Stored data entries

__________

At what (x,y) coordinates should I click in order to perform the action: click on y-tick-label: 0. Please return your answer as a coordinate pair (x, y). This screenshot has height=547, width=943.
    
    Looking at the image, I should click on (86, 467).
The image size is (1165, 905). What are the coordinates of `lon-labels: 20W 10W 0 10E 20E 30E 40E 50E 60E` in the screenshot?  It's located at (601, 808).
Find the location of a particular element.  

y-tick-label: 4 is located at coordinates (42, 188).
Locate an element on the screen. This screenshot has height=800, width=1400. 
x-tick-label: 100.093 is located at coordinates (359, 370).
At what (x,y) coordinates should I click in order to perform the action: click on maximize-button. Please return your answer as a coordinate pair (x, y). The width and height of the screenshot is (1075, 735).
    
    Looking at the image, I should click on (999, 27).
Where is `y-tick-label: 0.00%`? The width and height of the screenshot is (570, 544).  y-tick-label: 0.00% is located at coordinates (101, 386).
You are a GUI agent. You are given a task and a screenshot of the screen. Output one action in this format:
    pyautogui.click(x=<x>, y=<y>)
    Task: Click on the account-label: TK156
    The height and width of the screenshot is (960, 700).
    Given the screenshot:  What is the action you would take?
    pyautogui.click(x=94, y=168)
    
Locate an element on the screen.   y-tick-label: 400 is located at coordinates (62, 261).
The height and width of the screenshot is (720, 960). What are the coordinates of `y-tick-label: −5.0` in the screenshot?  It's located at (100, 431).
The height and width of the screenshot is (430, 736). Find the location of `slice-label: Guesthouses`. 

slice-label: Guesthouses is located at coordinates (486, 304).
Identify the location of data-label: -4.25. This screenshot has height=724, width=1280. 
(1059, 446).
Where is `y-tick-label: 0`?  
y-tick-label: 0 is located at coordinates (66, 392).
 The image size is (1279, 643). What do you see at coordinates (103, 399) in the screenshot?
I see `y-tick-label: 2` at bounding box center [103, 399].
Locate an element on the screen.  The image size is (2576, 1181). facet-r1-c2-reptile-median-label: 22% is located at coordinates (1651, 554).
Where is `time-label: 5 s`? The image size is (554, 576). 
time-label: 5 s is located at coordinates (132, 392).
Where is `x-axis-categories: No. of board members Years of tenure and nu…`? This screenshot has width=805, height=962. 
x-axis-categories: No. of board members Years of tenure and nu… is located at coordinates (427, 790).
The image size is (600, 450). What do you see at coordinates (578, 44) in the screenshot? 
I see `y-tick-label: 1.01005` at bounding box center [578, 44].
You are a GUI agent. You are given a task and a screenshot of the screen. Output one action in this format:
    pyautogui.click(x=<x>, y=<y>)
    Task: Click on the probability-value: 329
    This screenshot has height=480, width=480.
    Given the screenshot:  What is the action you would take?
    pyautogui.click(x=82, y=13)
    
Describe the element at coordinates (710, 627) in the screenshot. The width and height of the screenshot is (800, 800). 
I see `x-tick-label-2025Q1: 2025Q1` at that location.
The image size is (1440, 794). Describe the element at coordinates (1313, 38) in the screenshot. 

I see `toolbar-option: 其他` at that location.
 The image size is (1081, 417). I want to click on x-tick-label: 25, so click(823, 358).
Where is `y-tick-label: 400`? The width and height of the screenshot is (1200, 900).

__________

#### TASK TO CARRY OUT
Reproduce verbatim the lines of the material above, starting at the line that contains "Identify the location" and ending at the line that contains "center [578, 44].", with both of those lines included.

#### REPLY TO THE EXERCISE
Identify the location of data-label: -4.25. This screenshot has height=724, width=1280. 
(1059, 446).
Where is `y-tick-label: 0`?  
y-tick-label: 0 is located at coordinates (66, 392).
 The image size is (1279, 643). What do you see at coordinates (103, 399) in the screenshot?
I see `y-tick-label: 2` at bounding box center [103, 399].
Locate an element on the screen.  The image size is (2576, 1181). facet-r1-c2-reptile-median-label: 22% is located at coordinates (1651, 554).
Where is `time-label: 5 s`? The image size is (554, 576). 
time-label: 5 s is located at coordinates (132, 392).
Where is `x-axis-categories: No. of board members Years of tenure and nu…`? This screenshot has width=805, height=962. 
x-axis-categories: No. of board members Years of tenure and nu… is located at coordinates (427, 790).
The image size is (600, 450). What do you see at coordinates (578, 44) in the screenshot? 
I see `y-tick-label: 1.01005` at bounding box center [578, 44].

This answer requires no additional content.